The wind energy company Ørsted has officially shuttered plans for two New Jersey offshore wind farms, citing rising inflation, interest rates, and supply chain problems. The blow to US green energy infrastructure arrives less than two weeks after the Danish wind industry giant promised to pay the Garden State a $100 million penalty if its Ocean Wind I turbines weren’t online by the end of 2025. But although the company’s plans off the coast of Atlantic City are canceled, similar projects are still underway across the US as the country transitions towards a sustainable energy infrastructure.

“We are extremely disappointed to have to take this decision, particularly because New Jersey is poised to be a US and global hub for offshore wind energy,” David Hardy, Ørsted Group EVP and CEO Americas, said in an October 31 statement. “I want to thank Governor Murphy and NJ state and local leaders who helped support these projects and continue to lead the region in developing American renewable energy and jobs.”

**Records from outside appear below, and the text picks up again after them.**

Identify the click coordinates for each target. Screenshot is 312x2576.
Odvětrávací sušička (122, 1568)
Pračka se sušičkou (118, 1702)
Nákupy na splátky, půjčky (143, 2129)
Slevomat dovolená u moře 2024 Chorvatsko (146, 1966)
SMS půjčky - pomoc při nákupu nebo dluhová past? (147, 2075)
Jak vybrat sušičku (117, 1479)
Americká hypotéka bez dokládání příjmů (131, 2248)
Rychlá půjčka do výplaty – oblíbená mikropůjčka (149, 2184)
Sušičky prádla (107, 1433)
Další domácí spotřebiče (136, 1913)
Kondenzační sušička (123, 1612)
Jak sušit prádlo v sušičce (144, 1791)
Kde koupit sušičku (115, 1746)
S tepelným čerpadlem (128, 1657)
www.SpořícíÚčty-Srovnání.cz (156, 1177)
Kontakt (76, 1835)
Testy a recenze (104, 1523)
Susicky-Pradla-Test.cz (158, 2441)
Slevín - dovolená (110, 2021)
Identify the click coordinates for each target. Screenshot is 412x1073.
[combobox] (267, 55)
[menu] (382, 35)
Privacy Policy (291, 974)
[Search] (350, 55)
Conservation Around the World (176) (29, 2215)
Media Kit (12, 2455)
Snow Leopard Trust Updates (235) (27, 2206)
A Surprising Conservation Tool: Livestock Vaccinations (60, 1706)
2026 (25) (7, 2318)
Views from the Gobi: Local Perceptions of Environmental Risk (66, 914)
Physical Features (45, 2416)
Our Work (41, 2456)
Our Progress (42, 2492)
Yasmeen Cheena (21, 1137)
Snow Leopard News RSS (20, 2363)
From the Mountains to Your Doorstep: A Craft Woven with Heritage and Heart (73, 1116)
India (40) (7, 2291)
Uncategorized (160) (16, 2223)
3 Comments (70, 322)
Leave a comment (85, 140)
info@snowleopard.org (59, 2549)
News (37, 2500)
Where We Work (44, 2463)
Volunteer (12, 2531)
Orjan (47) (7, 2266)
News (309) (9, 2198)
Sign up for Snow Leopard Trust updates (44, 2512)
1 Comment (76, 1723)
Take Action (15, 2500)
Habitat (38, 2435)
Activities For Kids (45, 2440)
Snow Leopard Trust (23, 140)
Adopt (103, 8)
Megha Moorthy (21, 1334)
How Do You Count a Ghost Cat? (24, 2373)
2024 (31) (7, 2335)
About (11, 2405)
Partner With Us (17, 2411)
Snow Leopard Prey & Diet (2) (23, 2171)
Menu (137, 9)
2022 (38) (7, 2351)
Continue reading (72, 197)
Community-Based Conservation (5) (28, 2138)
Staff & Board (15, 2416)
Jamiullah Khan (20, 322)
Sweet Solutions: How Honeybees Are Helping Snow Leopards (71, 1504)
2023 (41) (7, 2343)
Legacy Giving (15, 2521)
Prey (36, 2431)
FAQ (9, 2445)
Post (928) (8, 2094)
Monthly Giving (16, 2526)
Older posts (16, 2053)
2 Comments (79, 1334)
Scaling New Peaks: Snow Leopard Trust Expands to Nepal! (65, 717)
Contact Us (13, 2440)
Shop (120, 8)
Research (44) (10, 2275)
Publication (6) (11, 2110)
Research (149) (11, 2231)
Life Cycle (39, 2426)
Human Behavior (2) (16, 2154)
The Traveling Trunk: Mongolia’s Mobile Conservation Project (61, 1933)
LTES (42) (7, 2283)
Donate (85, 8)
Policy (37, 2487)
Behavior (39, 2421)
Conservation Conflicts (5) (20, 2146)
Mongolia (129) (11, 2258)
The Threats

[Related: Atlantic City’s massive offshore wind farm project highlights the industry’s growing pains.]

According to the Associated Press on Tuesday, however, NJ Gov. Phil Murphy had strong words for the company, citing Ørsted’s recent statements “regarding the viability and progress of the Ocean Wind I project.”

“Today’s decision by Ørsted to abandon its commitments to New Jersey is outrageous and calls into question the company’s credibility and competence,” added Gov. Murphy per the AP. He also hinted at impending plans to pursue an additional $200 million Ørsted reportedly pledged for the state’s offshore wind industry. In the meantime, Gov. Murphy reiterated New Jersey’s commitment to offshore wind infrastructure, and said the state will solicit a new round of project proposals in the near future.

Both Ocean Wind endeavors had faced intense scrutiny and pushback from both Republican state legislators and locals, who criticized the farms’ alleged ecological impacts, ocean horizon views, as well as the millions of dollars in subsidies granted to Ørsted. Earlier this month, Ørsted received a lawsuit filed on behalf of an environmental group called Clean Ocean Action alongside multiple seafood and fishing organizations. In May 2023, the Bureau of Ocean Energy Management released an over 2,300 page Final Environmental Impact Statement on Ocean Wind 1, which deemed it responsibly designed and safe for the region’s ecological health.

If completed, Ocean Wind I would have included nearly 100 giant turbines roughly 15 miles off the southeast coast of Atlantic City, New Jersey. Once online, the farm would have annually generated 1.1 gigawatts of energy—enough to power over 500,000 homes. Ocean Wind II was slated for construction next to its sibling wind farm, and would have offered similar energy outputs.

[Related: Watch a heavy-lifting drone land a perfect delivery on an offshore wind turbine.]

While the Danish company’s plans in New Jersey are dashed, America’s wind farm buildup is still progressing elsewhere—and Ørsted remains a part of that trajectory. The same day as its Ocean Wind announcement, the company confirmed it is moving forward with a $4 billion project, Revolution Wind, off the coast of Rhode Island. If completed, the offshore wind farm will supply clean energy for residents in both Rhode Island and Connecticut.

Meanwhile, a utility company called Dominion Energy received crucial federal approval on Tuesday for plans to construct 176 turbines over 20 miles off the coast of Virginia. Dominion claims the project is the largest offshore project in the US, and will generate enough energy for nearly 660,000 homes upon its estimated late-2026 completion date. According to a 2015 report from the US Department of Energy, wind farms could supply over a third of US electricity by 2050.